- **Selection**:
Define "special event." My "permit" is my frigg'n fishing license, thats all the permission you should need  Thats like saying I need a permit from the golf course to hold a golf outing on top of my greens fees. Who is the park manager up there and do you have a phone number for them?


----------



## johnboy111711 (Apr 7, 2004)

the problem arises when money is transfered from one person to another in a bussiness manner. You may hold "outings" at anytime, because no money is being exchanged...


----------



## Whaler (Nov 16, 2004)

Smallie, it's the same for any tournament at any of the lakes. The guys holding Muskie tournaments have to get permission also or they are illegal.


----------



## MMC (Aug 19, 2005)

For anyone who feels the need to fish for some money this weekend, The NOBC (aka Berlin Thursday Nighters) Will be hosting an Open on Saturday September 3rd. A few of our Thursday night members expressed an interest in fishing on Saturday and since Gomez's tourney got cancelled we are inviting everybody with 42$ to come fish with us Saturday no memebership required. Feel free to launch your boat at any ramp, but we will be drawing boat numbers and fishing out of Dutch Harbor. 7:00 launch 3:00 weigh-in.


----------



## TritonBill (Apr 9, 2004)

Nip, you need a partner? I have no smallboat avail right now and no partner with a small boat... let me know.


----------



## Gomez (Apr 13, 2005)

smallie
I think the # is 330-644-2220. they are there till 4:30. the secretary's name is eloise but I forget the park mgr's name. very nice people and I could tell that if there was any way he would have helped me out but he couldn't. they were apologetic of the confusion and that I drove up there for nothing after they told me earlier in the week to just come in to the office and pick the permit up.

g


----------



## Nipididdee (Apr 19, 2004)

Any special events- even club outings- are required to submit for application at any state park. The exchange of monies is not permitted even with the permit. This allows for planning, preparation and organization between any recreational entity, the public and management of the State Parks. 

Could you imagine a charatible kids day, musky event, a walleye tournament, a bass club and an organized open bass event coming outa the same ramp the same day!!! The permits help eliminate this potential type of problem.

Many states are even more scrutinizing requiring a draw of dates and waters for organizers, restricitions on times of the year and requirements of liability insurance. Some fees to obtain a permit are expensive as well. Ohio is moving in this direction for the years to come.

PL won't issue permits for tournaments- nor will WB- between Memorial day and Labor Day due to high volumes of recreational use already during these times.

Nip
www.dobass.com

Bill- bring that BIG boat out for Portage!!! I'm solo in the 12 ftr for lado- barely room for the fish... I hope!!!


----------

- **Task 1**:
According to the forum thread, during what period will PL and WB not issue permits for tournaments?
- **Task 2**:
Pick out every line of the rows that contains the string "double".
The forum thread has no connection to the rows that come after it.

- **Extracted data**:
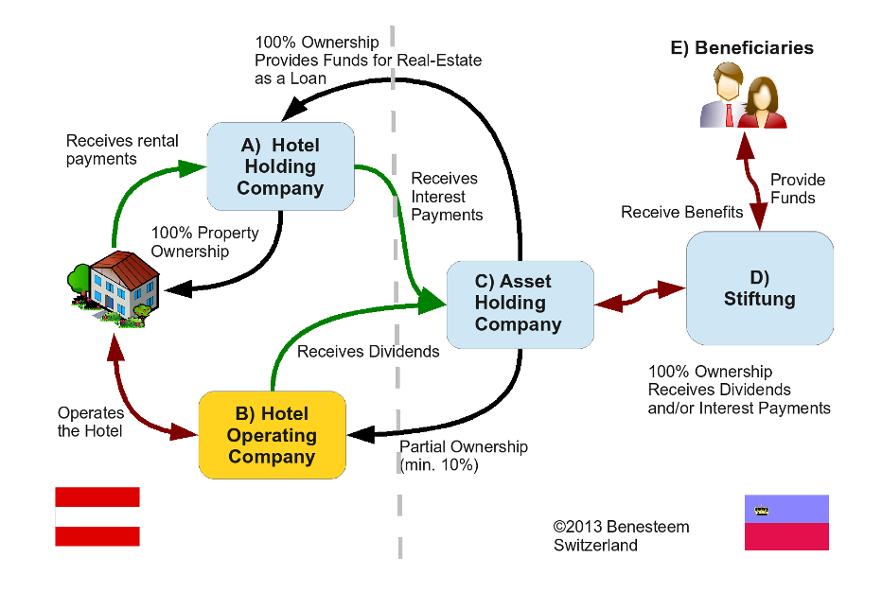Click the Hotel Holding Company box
(280, 166)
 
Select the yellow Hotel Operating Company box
(272, 435)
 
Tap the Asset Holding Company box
(519, 303)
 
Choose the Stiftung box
(759, 288)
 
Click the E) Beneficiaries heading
(742, 48)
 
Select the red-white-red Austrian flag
(97, 516)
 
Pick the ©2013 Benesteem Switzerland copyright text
(621, 536)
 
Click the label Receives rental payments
(122, 149)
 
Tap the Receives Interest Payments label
(447, 197)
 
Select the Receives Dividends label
(368, 352)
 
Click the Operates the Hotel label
(91, 422)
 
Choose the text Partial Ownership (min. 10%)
(464, 456)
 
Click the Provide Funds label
(797, 188)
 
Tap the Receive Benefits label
(681, 212)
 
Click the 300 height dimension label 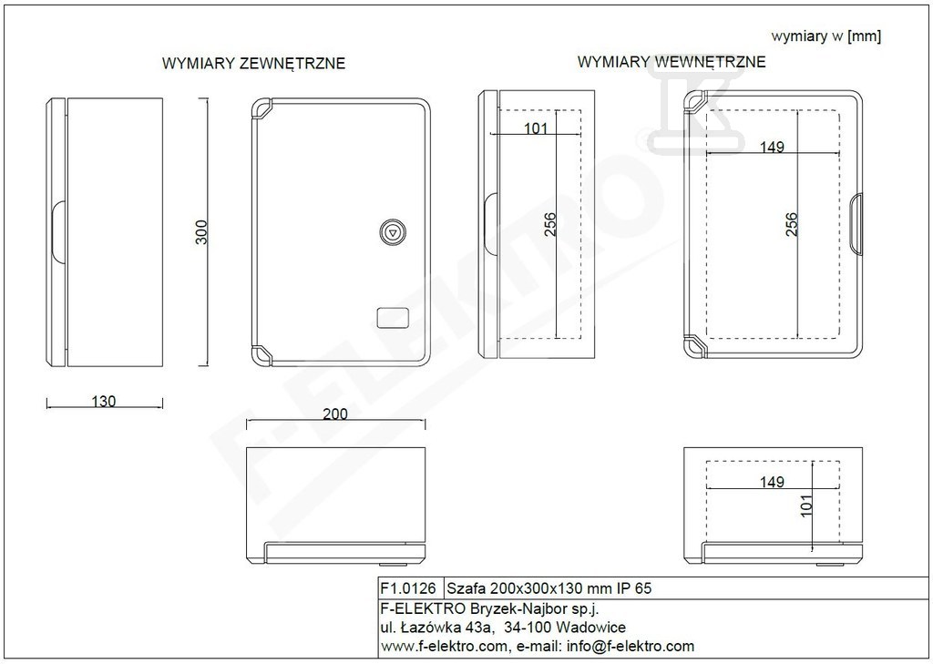[202, 232]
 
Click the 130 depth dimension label [104, 402]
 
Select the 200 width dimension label [335, 414]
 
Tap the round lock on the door [392, 231]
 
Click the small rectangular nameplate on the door [394, 318]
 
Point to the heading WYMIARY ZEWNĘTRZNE [253, 64]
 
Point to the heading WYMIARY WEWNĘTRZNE [672, 62]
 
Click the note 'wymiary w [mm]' [826, 36]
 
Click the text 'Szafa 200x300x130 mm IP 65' [549, 588]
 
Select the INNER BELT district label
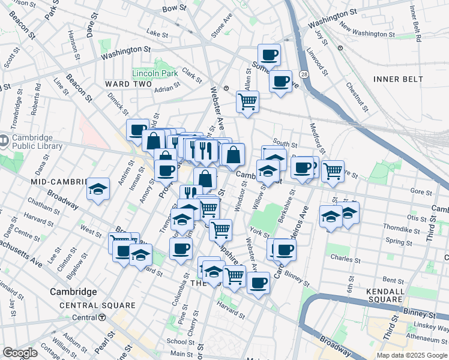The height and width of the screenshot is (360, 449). pyautogui.click(x=398, y=79)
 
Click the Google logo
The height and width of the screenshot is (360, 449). pyautogui.click(x=20, y=353)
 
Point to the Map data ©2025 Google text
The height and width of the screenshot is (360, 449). pyautogui.click(x=412, y=355)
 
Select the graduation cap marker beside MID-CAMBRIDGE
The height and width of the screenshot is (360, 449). pyautogui.click(x=98, y=190)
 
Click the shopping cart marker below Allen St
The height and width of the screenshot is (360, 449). pyautogui.click(x=247, y=101)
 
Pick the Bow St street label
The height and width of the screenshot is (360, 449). pyautogui.click(x=175, y=8)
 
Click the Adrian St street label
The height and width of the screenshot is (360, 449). pyautogui.click(x=167, y=89)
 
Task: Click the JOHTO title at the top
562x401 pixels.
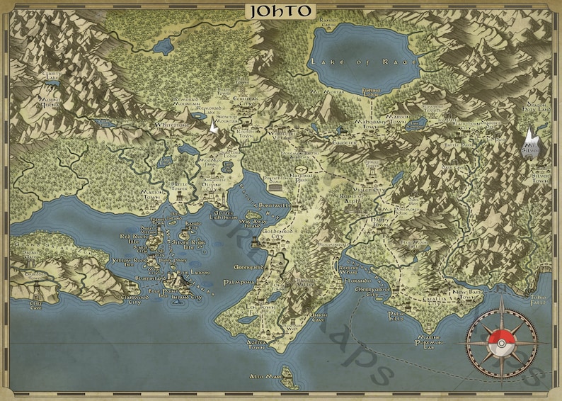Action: click(x=281, y=11)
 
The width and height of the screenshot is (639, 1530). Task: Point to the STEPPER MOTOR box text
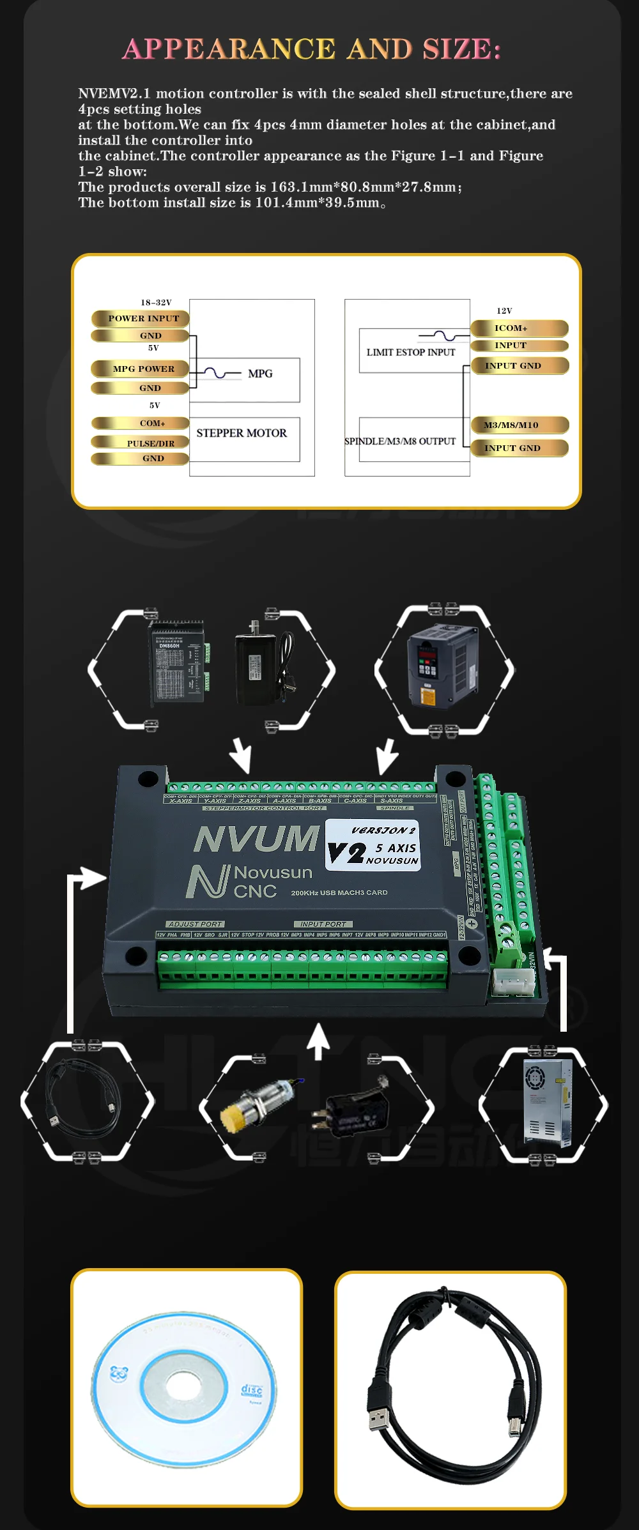pyautogui.click(x=242, y=433)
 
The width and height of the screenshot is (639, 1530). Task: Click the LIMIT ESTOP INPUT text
pyautogui.click(x=411, y=352)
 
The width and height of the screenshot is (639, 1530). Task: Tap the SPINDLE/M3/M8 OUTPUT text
pyautogui.click(x=400, y=441)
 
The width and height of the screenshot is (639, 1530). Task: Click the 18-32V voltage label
pyautogui.click(x=156, y=302)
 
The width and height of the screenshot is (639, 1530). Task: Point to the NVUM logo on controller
pyautogui.click(x=256, y=839)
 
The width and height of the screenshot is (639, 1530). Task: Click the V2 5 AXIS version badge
pyautogui.click(x=373, y=845)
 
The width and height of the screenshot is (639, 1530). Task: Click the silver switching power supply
pyautogui.click(x=548, y=1104)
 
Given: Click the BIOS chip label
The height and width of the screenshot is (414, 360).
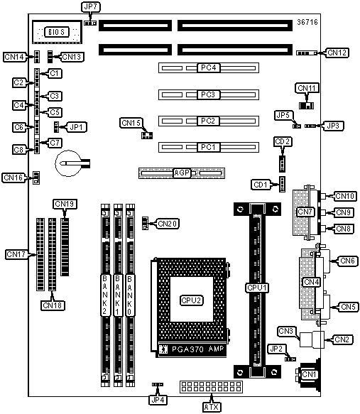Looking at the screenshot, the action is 57,32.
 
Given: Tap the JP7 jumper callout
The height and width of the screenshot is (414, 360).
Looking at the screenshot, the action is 90,7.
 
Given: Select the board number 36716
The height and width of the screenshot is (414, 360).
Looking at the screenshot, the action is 307,22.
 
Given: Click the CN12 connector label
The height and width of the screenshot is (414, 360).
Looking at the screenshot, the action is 337,53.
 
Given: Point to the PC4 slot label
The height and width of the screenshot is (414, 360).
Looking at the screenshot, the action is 209,67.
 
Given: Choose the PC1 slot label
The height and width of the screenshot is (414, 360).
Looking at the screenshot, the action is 209,147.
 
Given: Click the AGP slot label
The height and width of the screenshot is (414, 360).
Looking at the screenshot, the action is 182,173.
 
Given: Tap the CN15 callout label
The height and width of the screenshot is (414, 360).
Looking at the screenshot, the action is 131,123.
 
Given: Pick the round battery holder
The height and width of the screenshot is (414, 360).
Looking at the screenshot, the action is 69,163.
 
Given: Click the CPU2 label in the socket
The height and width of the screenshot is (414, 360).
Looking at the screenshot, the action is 191,300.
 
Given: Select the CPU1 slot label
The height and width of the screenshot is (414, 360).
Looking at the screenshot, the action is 257,288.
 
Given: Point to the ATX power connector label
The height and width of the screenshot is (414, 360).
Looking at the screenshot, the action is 212,407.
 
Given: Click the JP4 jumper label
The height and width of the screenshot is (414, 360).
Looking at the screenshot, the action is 158,400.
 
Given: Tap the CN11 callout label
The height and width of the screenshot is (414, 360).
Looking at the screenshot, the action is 307,88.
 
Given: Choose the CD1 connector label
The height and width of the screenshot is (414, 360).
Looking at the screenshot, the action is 260,185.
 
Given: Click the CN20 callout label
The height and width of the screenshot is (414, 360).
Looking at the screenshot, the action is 168,224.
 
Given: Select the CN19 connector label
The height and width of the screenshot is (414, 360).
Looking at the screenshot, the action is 65,204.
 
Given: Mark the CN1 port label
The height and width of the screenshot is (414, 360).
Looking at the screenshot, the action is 309,374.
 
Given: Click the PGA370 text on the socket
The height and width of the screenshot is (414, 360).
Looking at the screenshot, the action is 187,349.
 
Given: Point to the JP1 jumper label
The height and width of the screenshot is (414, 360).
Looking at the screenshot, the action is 77,127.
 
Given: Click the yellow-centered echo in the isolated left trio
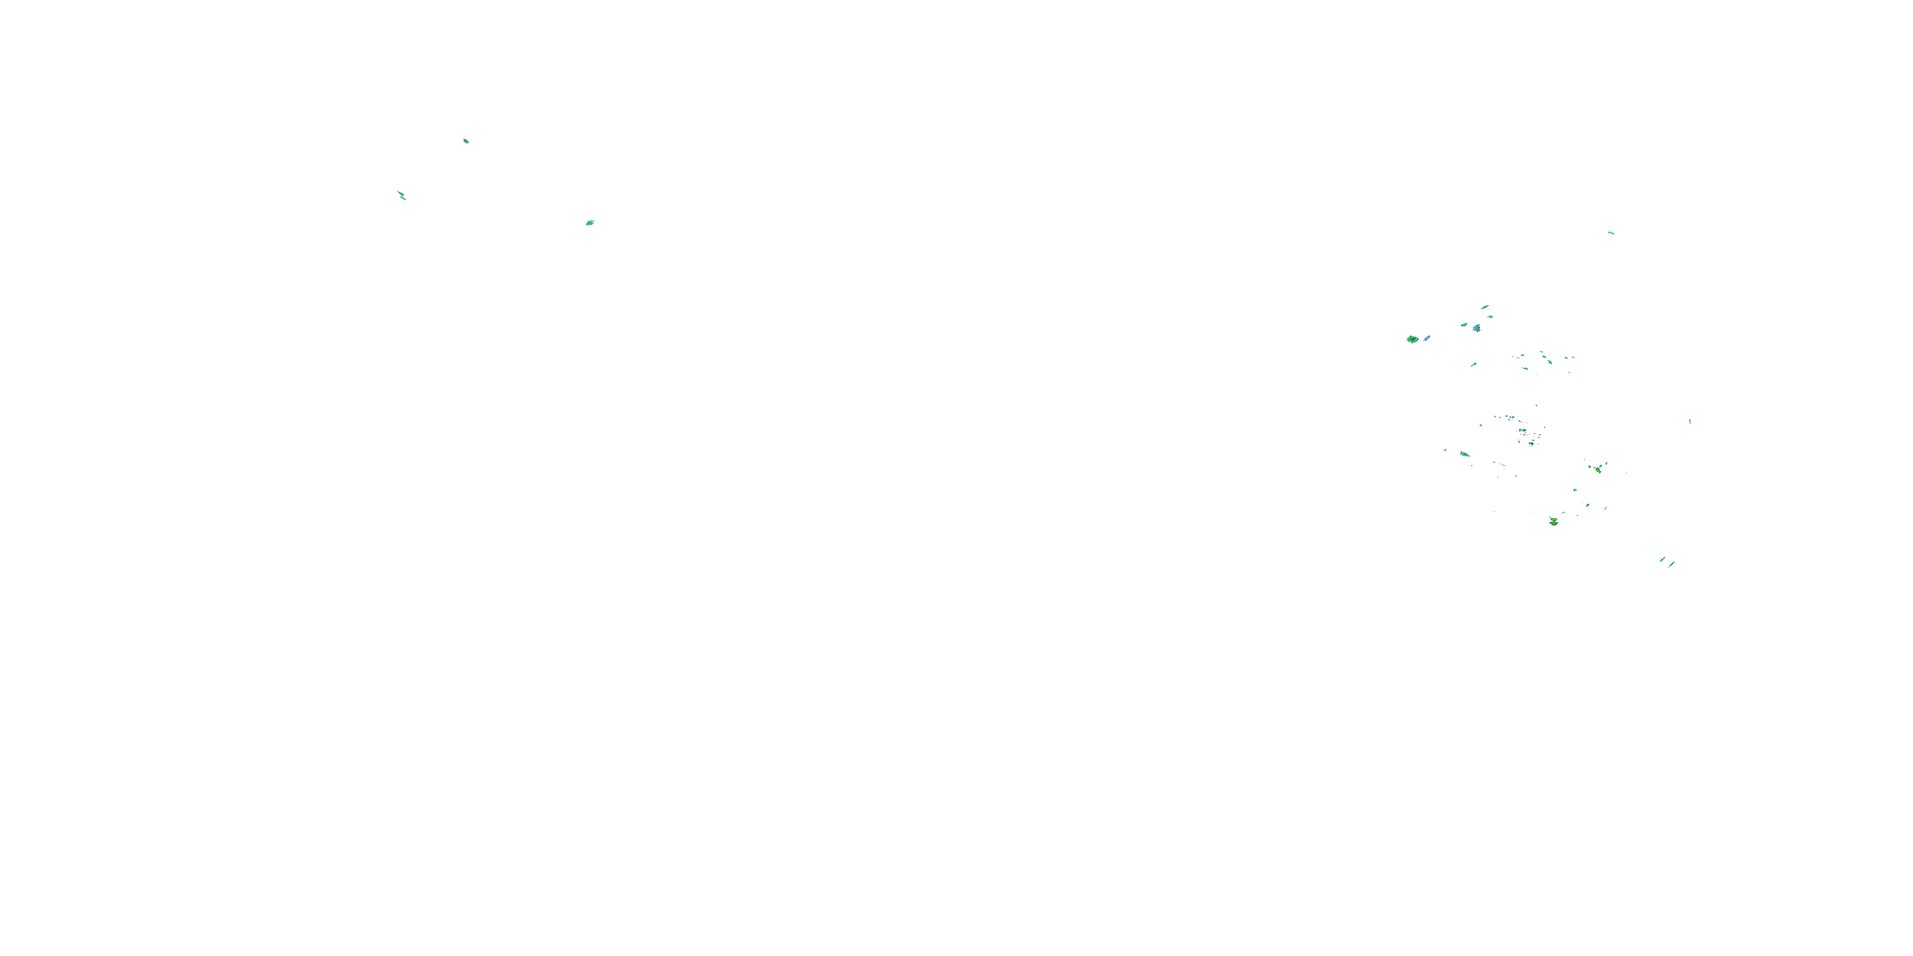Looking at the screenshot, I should (x=465, y=141).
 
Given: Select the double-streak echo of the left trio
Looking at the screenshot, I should (x=402, y=195).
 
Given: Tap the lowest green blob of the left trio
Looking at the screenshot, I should (x=590, y=222).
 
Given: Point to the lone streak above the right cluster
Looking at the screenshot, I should (x=1611, y=233).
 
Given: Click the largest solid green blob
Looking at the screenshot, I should (x=1412, y=339).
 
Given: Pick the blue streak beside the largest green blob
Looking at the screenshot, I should (x=1426, y=338).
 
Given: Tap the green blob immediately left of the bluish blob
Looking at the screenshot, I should (x=1465, y=325).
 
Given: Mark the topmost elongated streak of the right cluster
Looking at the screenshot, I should (x=1484, y=307).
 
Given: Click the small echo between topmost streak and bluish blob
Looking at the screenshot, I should (x=1490, y=317).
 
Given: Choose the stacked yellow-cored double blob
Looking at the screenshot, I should (x=1553, y=522).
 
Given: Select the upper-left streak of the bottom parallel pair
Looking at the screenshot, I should (x=1662, y=559).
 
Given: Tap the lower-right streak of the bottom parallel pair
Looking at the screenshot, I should (x=1671, y=564).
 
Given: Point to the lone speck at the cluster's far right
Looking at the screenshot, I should (x=1690, y=421).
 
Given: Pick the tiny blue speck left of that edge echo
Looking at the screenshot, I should (x=1445, y=450).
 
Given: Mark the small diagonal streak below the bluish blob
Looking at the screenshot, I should (x=1474, y=365).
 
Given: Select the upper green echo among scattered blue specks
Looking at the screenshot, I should (x=1522, y=430).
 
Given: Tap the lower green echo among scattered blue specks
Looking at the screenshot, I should (x=1531, y=443).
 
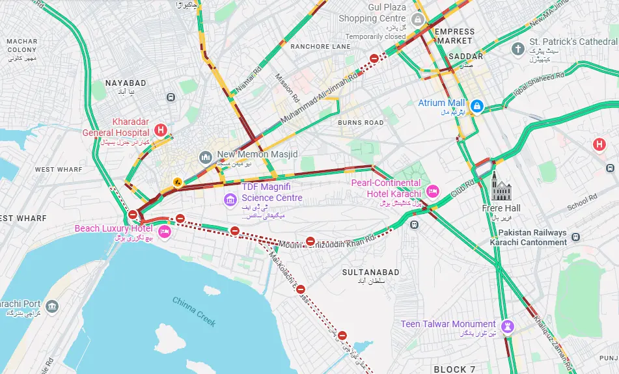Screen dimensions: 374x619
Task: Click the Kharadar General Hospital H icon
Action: click(x=160, y=130)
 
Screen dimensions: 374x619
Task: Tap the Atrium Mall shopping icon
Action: click(x=476, y=105)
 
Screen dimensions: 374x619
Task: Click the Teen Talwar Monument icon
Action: click(x=509, y=326)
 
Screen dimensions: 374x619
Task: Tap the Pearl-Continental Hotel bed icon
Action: click(x=433, y=191)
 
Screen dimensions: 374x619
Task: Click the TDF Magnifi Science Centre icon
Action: click(x=230, y=199)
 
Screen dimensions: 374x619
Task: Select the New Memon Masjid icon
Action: click(x=206, y=157)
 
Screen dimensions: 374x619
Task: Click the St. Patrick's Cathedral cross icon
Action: click(x=517, y=49)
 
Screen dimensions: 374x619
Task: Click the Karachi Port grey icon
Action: click(x=52, y=306)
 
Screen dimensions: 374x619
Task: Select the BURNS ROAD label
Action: click(x=361, y=122)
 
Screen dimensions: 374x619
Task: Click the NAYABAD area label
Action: click(x=126, y=83)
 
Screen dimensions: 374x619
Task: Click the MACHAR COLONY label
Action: click(x=22, y=46)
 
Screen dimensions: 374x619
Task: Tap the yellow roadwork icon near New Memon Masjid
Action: click(x=176, y=181)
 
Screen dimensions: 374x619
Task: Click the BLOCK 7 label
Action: click(x=454, y=369)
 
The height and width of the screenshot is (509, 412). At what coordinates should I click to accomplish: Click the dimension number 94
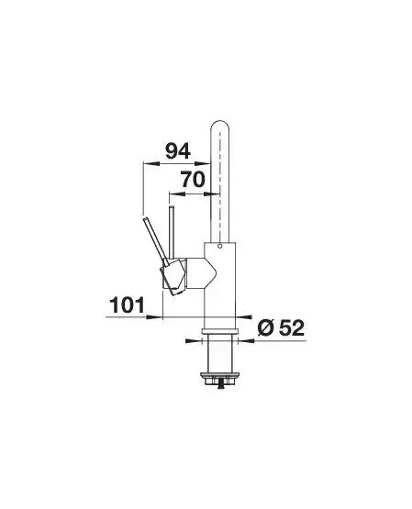[178, 151]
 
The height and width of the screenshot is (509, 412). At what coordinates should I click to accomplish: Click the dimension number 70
[193, 180]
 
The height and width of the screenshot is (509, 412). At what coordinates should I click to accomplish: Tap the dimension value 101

- **Correct answer 1**:
Between Memorial Day and Labor Day.

- **Correct answer 2**:
Given: Select the double-streak echo of the left trio
Given: Choose the stacked yellow-cored double blob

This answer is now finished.